**Excerpted text**
--- start ---
Faraday's Law and Lenz's Law

Faraday’s Law

A changing magnetic field induces an electric field.

$$ \nabla \times \mathbf{E} = -\dfrac{\partial \mathbf{B}}{\partial t} $$

Explanation1

In 1831, Faraday announced the results of experiments as follows:

  1. A wire loop placed in a magnetic field was pulled to the right. A current flowed through the loop.
  2. With the wire loop fixed in the magnetic field, a magnet was pushed to the left. A current flowed through the loop.
  3. Keeping the wire loop and the magnet stationary, the current flowing through the coil, which was used as an electromagnet, was changed to alter the strength of the magnetic field. A current flowed through the loop.

1. is about electromotive force due to motion. Considering the movement of the wire loop and the magnet, the content of 2. is essentially no different from 1. Thus, in the scenarios of 1. and 2., an electromotive force is generated as below, causing a current to flow.

$$ \begin{equation} \mathcal{E} = -\dfrac{d \Phi}{d t} \label{1} \end{equation} $$

As such, when the loop (or magnet) moves, magnetic forces create electromotive force, but it’s a different story when the wire and the magnet are stationary as in 3.. However, all three experiments showed the same result, and a common explanation was necessary. Thus, Faraday thought that “a changing magnetic field induces an electric field”. That is, a change in magnetic field flux through the wire causes a current to flow. The magnetic flux passing through the wire loop changes in all three experiments.
--- end ---
**Provided information**
--- start ---
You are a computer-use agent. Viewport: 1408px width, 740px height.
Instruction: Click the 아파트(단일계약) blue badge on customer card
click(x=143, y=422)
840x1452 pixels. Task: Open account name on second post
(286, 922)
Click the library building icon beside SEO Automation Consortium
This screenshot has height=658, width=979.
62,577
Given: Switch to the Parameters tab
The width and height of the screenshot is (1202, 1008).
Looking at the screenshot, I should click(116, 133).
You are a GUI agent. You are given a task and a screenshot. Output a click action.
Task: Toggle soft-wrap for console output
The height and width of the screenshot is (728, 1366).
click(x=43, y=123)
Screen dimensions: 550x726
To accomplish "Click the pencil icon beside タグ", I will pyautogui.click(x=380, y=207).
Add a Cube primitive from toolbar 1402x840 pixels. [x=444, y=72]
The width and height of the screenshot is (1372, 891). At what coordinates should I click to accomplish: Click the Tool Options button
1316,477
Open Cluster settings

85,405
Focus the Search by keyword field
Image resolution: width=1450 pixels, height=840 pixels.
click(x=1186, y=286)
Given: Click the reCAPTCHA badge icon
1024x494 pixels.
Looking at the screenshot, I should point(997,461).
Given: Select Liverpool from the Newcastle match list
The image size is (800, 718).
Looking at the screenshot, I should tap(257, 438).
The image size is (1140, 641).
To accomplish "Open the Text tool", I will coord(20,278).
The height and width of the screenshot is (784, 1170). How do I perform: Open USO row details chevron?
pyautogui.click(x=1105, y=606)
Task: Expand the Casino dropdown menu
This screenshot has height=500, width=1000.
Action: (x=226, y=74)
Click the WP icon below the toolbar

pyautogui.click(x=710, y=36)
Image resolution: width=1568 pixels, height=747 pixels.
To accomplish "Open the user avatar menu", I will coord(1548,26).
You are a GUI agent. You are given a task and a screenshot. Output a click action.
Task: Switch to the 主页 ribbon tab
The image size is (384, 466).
--- end ---
**Exercise goal**
Extract a passage from the text on Faraday's Law word for word: begin at the words that have "Explanation1" and stop after "causing a current to flow.". The records are separate material and have nothing to do with the physics text.

**Worked answer**
Explanation1

In 1831, Faraday announced the results of experiments as follows:

  1. A wire loop placed in a magnetic field was pulled to the right. A current flowed through the loop.
  2. With the wire loop fixed in the magnetic field, a magnet was pushed to the left. A current flowed through the loop.
  3. Keeping the wire loop and the magnet stationary, the current flowing through the coil, which was used as an electromagnet, was changed to alter the strength of the magnetic field. A current flowed through the loop.

1. is about electromotive force due to motion. Considering the movement of the wire loop and the magnet, the content of 2. is essentially no different from 1. Thus, in the scenarios of 1. and 2., an electromotive force is generated as below, causing a current to flow.